Portland residents get swing bridge
Residents of Ginger House and Cornwall Barracks in the Rio Grande Valley of East Portland are now breathing a sigh of relief, as a new swing bridge linking both communities was declared officially open on Wednesday by Local Government Minister Desmond McKenzie.
The bridge was destroyed during torrential rainfall and flooding in the upper Rio Grande Valley in 2014, forcing residents to use unconventional means to get into their communities, which posed a serious threat to life and property, as the residents, including children and the elderly, were forced to walk through the rushing water of the Rio Grande, even at nights.
“Today, I am here to declare this swing bridge officially open. The actual work of the construction started in 2018. And not only was the construction of the bridge completed on time and within budget, but the work also provided opportunities for many people in the community, who gained employment during the period of the construction. This is a part of the Government’s promise to build and improve infrastructure across the country,” said McKenzie.
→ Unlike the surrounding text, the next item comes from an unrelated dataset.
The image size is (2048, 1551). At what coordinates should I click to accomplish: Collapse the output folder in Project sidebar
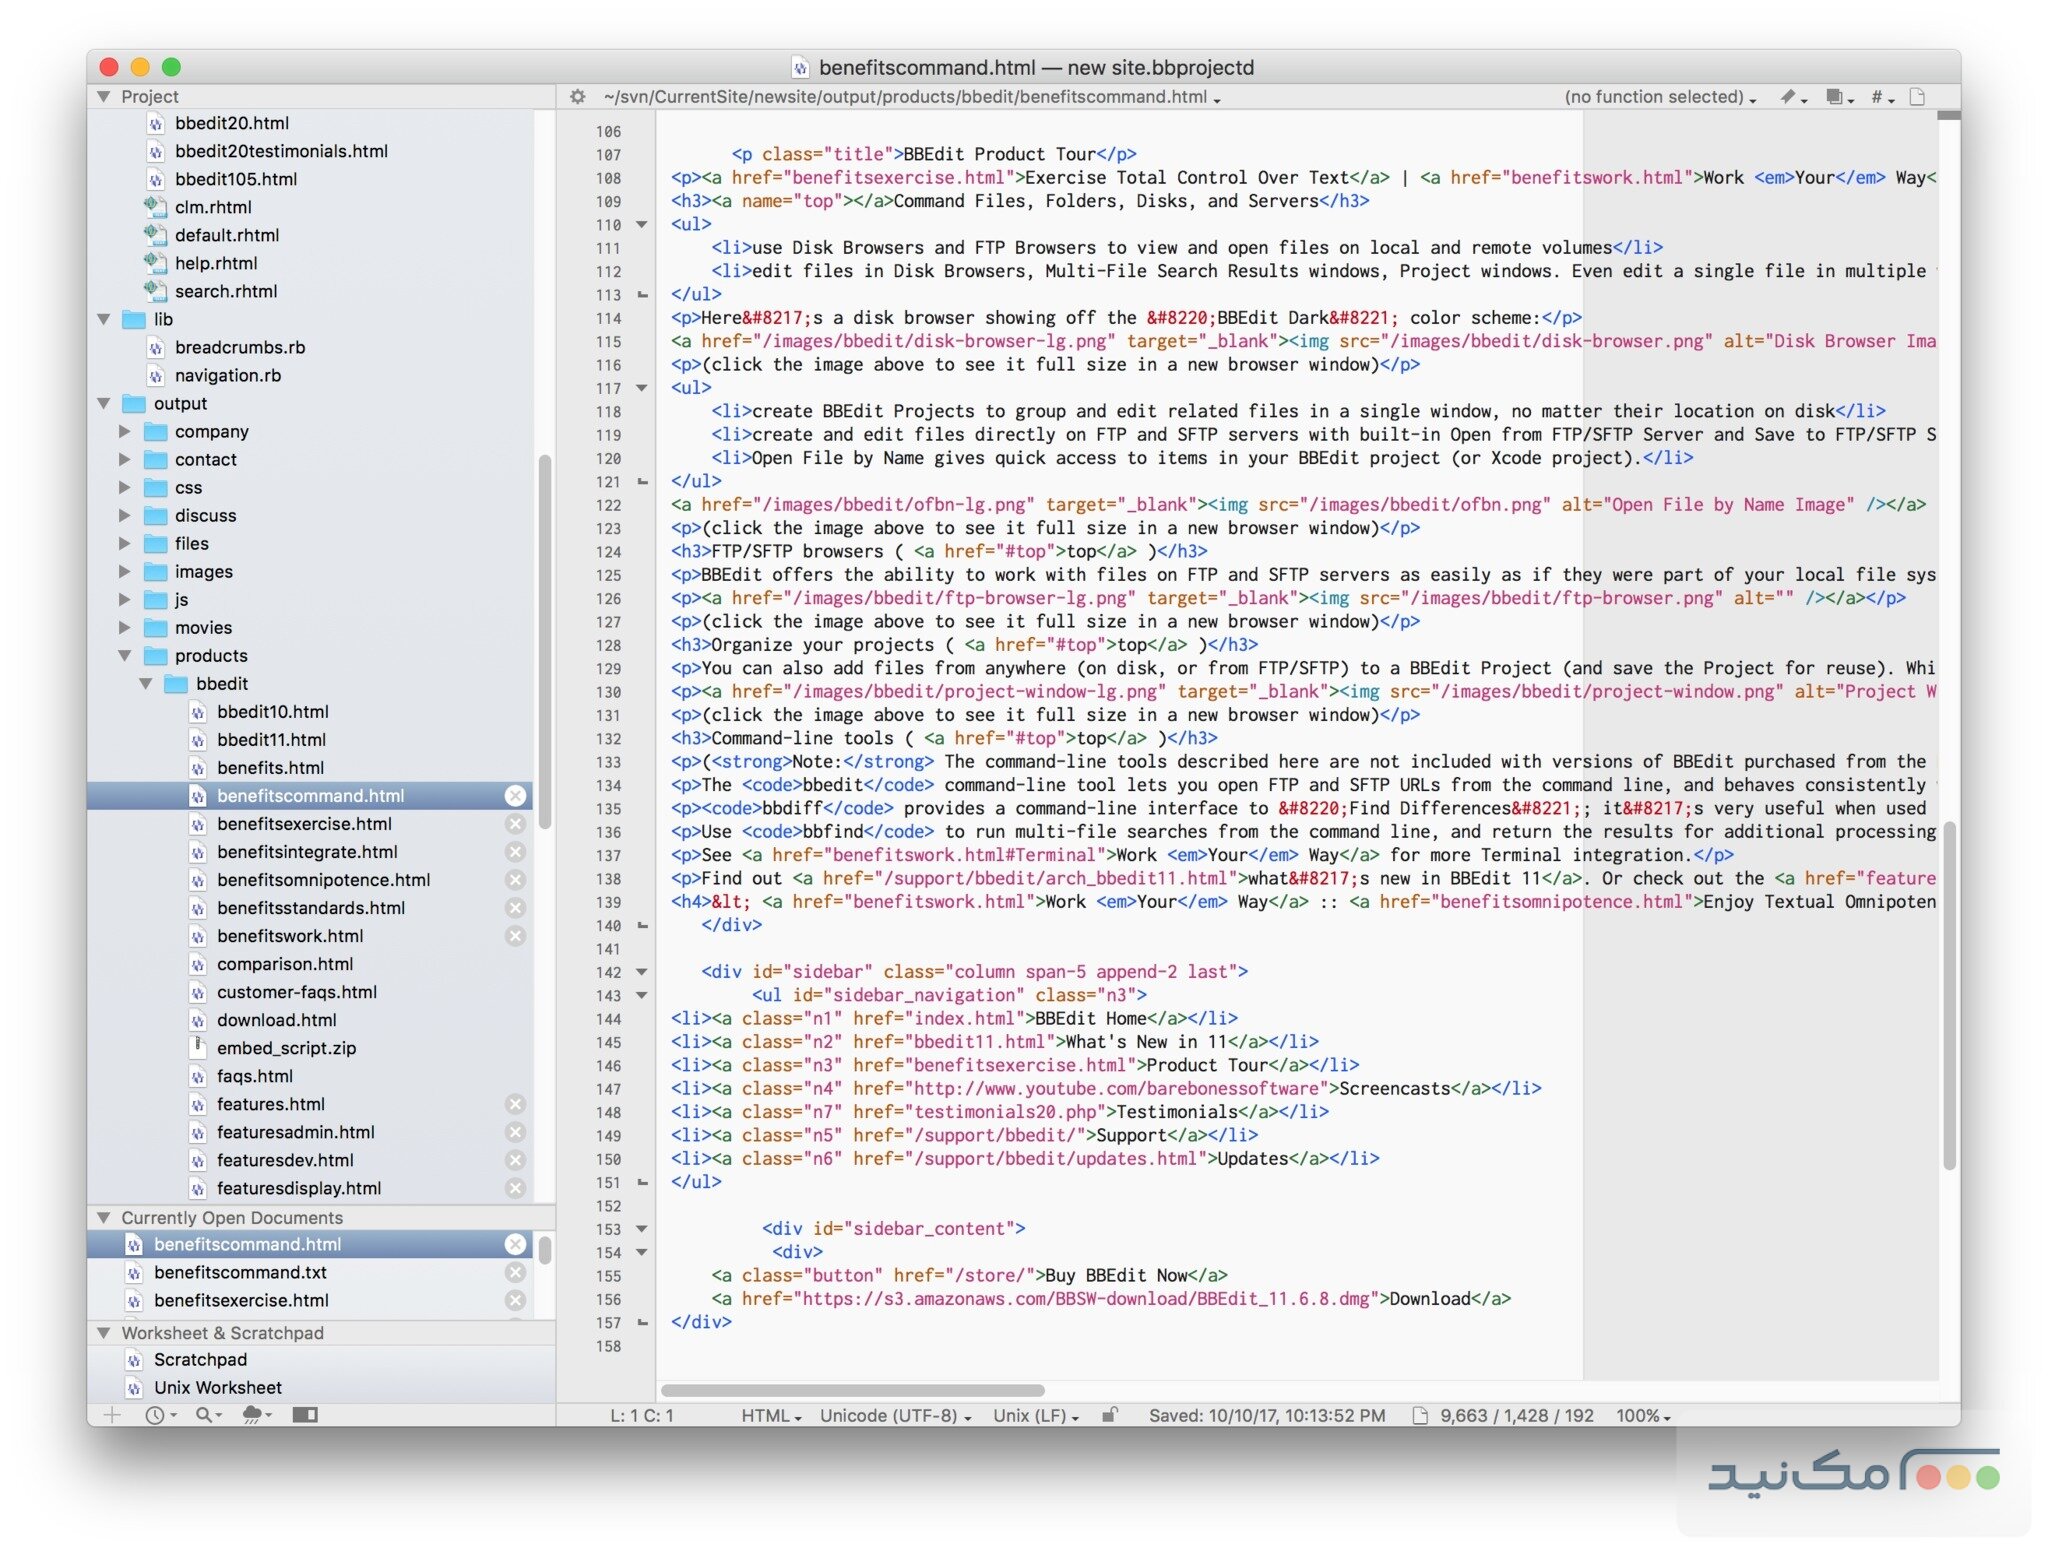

“This bridge falls under the direct control of the Portland Municipal Corporation. It is a part of the Government’s thrust, using local government to improve lives in the various communities across the country. Driving here, the condition of the road leaves a lot to be desired,,” said McKenzie, noting that he has already given specific instructions to the technical team in the Ministry of Local Government to see how best and quickly the road conditions at Ginger House can be improved.
“I am giving the assurance to the community that we will endeavour to at least make driving a little bit easier than it presently is on the road. I am happy that I am here to join in, not the opening, but it is a celebration. Through the Ministry of Local Government, we will do everything that is humanly possible to ensure that the conditions that you live in, you are able to access your living conditions in an easy way. I want to urge residents to take care of the bridge,” McKenzie concluded.